The future of Weiner’s marriage and career is in the hands of his wife and the voting public, respectively. One has made her choice. Let the people, with all the facts at their disposal, make the second.

(Photo: Anthony Weiner, a leading candidate for New York City mayor, stands with his wife Huma Abedin during a press conference on July 23, 2013 in New York City. By John Moore/Getty Images.)

Reality Check

Nate Cohn believes that “the wave of new polls showing a decline in President Barack Obama’s approval rating are potentially important:”

 It’s not that these polls show Republicans poised to take back the White House by 2016, or something. That’s way too far away. Instead, the polls give us an idea of which voters Obama White Working Classare peeling away from Obama and, therefore, might be most receptive to switching sides if the GOP could craft a message for them. Trying to win over the voters sticking with Obama would presumably be more difficult.

Today’s Pew Research poll paints a clear picture of the Obama defectors. They’re almost exclusively white voters without a college degree. Obama’s standing among minorities, college educated whites, and affluent whites has actually improved since the final Pew Research poll before last November’s presidential election.
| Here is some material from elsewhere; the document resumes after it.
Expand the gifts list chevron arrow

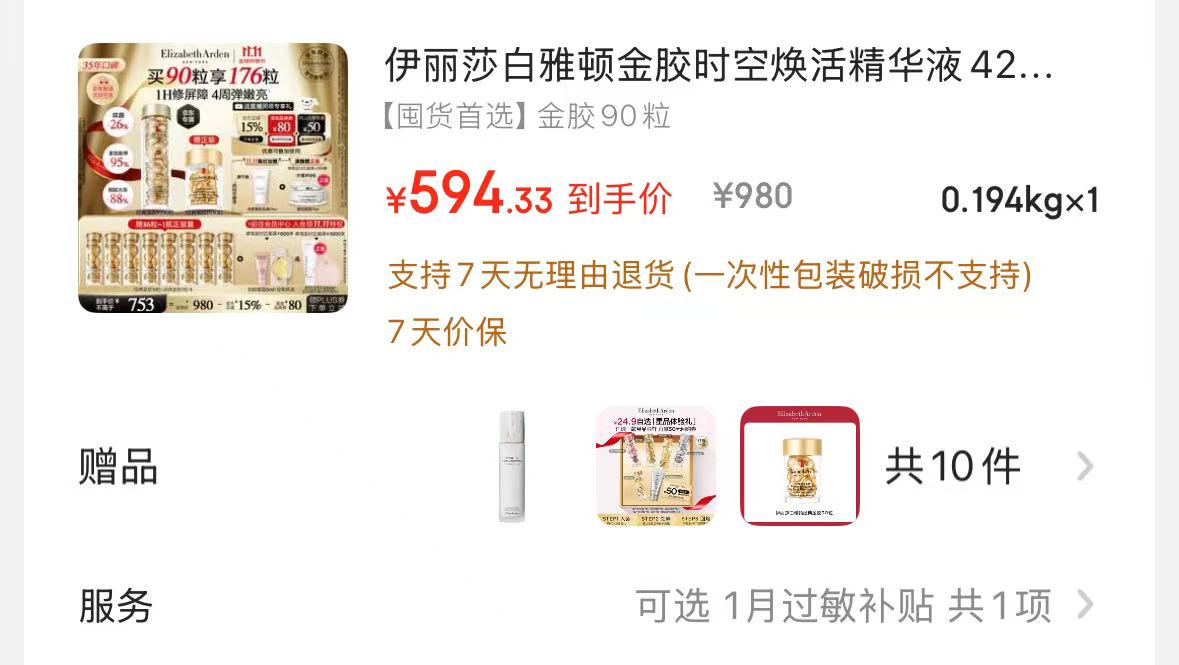coord(1084,466)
Instead, Obama’s support among white working-class voters has taken a huge hit, opening an unprecedented 41 point education gap among white voters. Incredibly, the poll now even shows Obama with a stronger approval rating among affluent whites than downscale whites—something that’s never happened for a Democrat in a presidential election.

Immigration reform? Still-lagging economy? Ailes propaganda? Guns?